The project was first earmarked by director Fred Zinnemann, still riding the success of another British period adaptation, Robert Bolt’s A Man for all Seasons (1966). The script was initially reworked by noted screenwriter Dennis Potter, but the project floundered. Its challenge was somewhat unusual: how to maintain the duality of Fowles’s narrative without simply resorting to voice-over? Certainly, a narrative that skillfully suggests two different endings would strain most cinematic tricks. It wasn’t long before Pinter was approached and, seeing the novel as a technical challenge, started to work on the problem with Karel Reisz.
In a conversation with Mel Gussow, Pinter set out the conundrum. “The problems involved in transposing it to film are quite considerable,” he suggested. “It pretends to be a Victorian novel, but it isn’t. It’s a modern novel, and it’s made clear by the author that he’s writing it now.” The method used to solve this was a natural evolution from The Go-Between. The writer split the temporal aspects of the story into an interconnected pair, following the Victorian narrative of Sarah (Meryl Streep) and her affair with paleontologist Charles (Jeremy Irons) on the one hand, and on the other following the filming of Sarah’s story in the modern day, with Sarah being played by Anna (Streep) and Charles played by Mike (Irons).
The actors’ affair mimics the fictional one they film. Mike conflates his feelings with those of his fictional character. The two love stories cross when necessary and differ when the change in period arises. The structure also innovatively allows the double ending of the book to be played out in full. Mike even comments on how the book they’re adapting has both “a happy ending and a sad ending.” He is unfortunately stuck with the latter.

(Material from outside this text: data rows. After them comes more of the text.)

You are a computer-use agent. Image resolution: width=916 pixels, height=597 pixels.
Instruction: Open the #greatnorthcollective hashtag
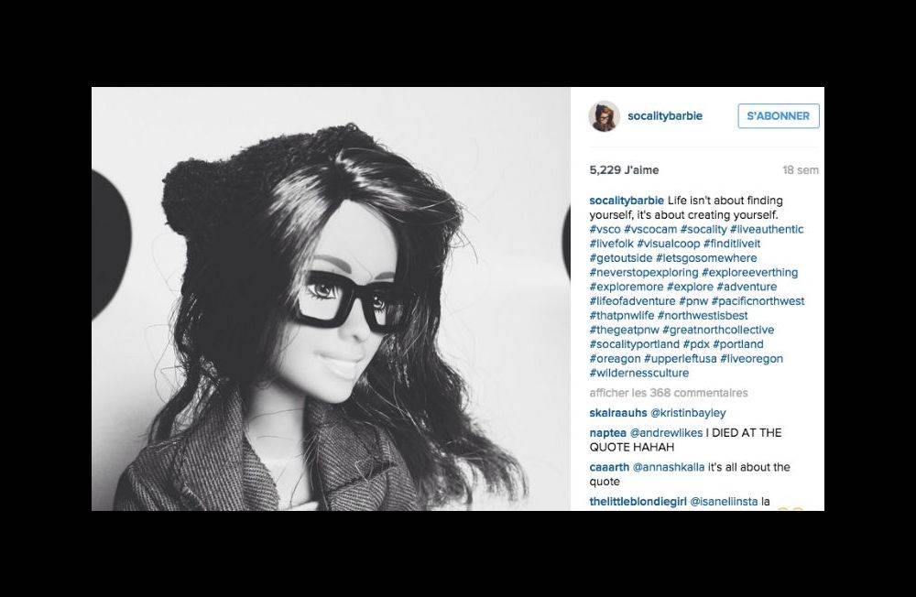pyautogui.click(x=718, y=330)
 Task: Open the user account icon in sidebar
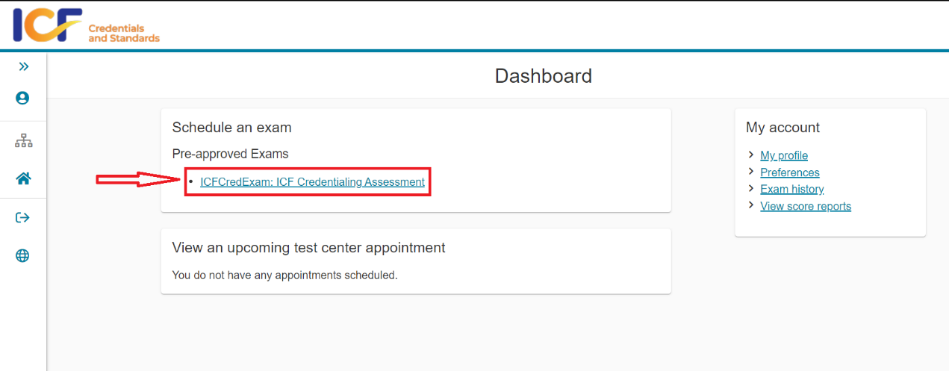22,98
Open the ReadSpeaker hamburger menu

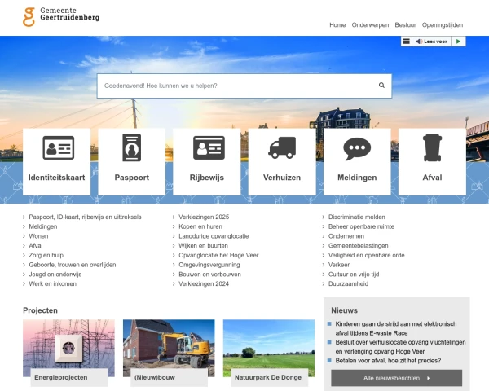[406, 42]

The film cleverly couples the period scenes with their modern rehearsal and filming. If the success of the Victorian romance is in spite of the circumstances of their society (honor-bound, confused, sexually ashamed), then the failure of the modern romance occurs in spite of the new freedoms. Sarah and Anna both share a radical spirit, the former continuing the relationship on her own terms, the latter choosing to leave in spite of Mike’s desperation to give up everything for her. Hindsight cannot save Mike’s feelings.
“I don’t just transcribe the novel; otherwise you might as well do the novel.” This was Pinter’s assessment of adapting The French Lieutenant’s Woman. He knew it was a huge achievement, even before the award nominations started to arrive. His radical scripts, from his own plays to adaptations of novels like Hartley’s and Fowles’s, put pay to the idea of note-for-note retelling being the only way to put novels on screen. The legacy can be seen everywhere today, from most BBC period adaptations to the immediate successors in British cinema, namely Merchant Ivory’s literary dramas.
Augmenting literature for the screen is something most filmmakers understand as necessary, in spite of still-regular cries from the literary world fearing the sanctity of the novel to be sullied. With Pinter’s unparalleled successes, it became an inevitable tool in doing novels justice. A different form required change in order to avoid mere transcription. Time in these adaptations may have been fragmented, annihilating even, but it was also emotionally regained.